• Reading passage:

A majority of Americans — 56% — support same-sex marriage. Overall, support is up 8 points since 2012 and 45 points since 1988.

“Support for same-sex marriage among Republicans increased from 31% in 2012 to 45% in 2014. This increase is larger than the increase among Democrats and independents, although Republican support still lags behind those groups.”

Even Republicans are finally realizing that they are bigots if they oppose it.

Unemployment fell in every state in the country and in DC, and that hasn’t happened since 1984.

“Unemployment fell the most in Illinois, where the rate dropped 2 percentage points from the prior year to an average 7.1%. The rate declined by 1.8 points in Colorado, North Carolina and Ohio. North Dakota, at the center of the nation’s energy boom of the past few years, had the lowest jobless rate of any state at 2.8% last year.”

Jack Shafer notes that “while reporters operate in insect time, buzzing over facts and queries that may have a life of hours, days, or weeks before expiring in a natural death, the Clintons operate in geological time. She and her campaign staff have a 20-month-long runway in front of them, and like a glacier they will patiently grind their opponents into gravel by applying time and pressure.”

“In the Clinton team’s Machiavellian view, directly responding to the press corps’ questions on the press corps’ timetable will only give greater longevity to the story. The longer Hillary Clinton sits tight and allows the email collection and vetting ‘process’ to work in the background, issuing assurances that she’s now in complete compliance, the better off she will be. The press insects will lose interest and move on to other, more juicy sources of meat. A reporter can’t write something about nothing very many times before editors and readers rebel.”

“Clinton’s political foes and the press tend to view her glacial strategy as stonewalling—without acknowledging that good stonewalls make good politics and sometimes even better press coverage. Everybody knows the press has a short attention-span.”

Finally, there might be a plan to replace Obamacare that Republicans can rally behind. It is from the diseased mind of Ted Cruz, and it doesn’t replace Obamacare…. it works with a hollowed corpse of it.

• Problems to work on:
1. Retype the part of the news roundup starting at "A majority of" and ending at "they oppose it.".
2. Answer from the news roundup:
(a) What percentage of Americans support same-sex marriage?
(b) What was Republican support for same-sex marriage in 2014?
(c) Which state had the lowest jobless rate last year, and what was it?
None of the material is needed here.

• Given information:
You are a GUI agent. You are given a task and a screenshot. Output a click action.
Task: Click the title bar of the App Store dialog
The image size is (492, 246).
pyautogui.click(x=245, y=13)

• Answers below:
1.
A majority of Americans — 56% — support same-sex marriage. Overall, support is up 8 points since 2012 and 45 points since 1988.

“Support for same-sex marriage among Republicans increased from 31% in 2012 to 45% in 2014. This increase is larger than the increase among Democrats and independents, although Republican support still lags behind those groups.”

Even Republicans are finally realizing that they are bigots if they oppose it.

2.
(a) 56%
(b) 45%
(c) North Dakota, at 2.8%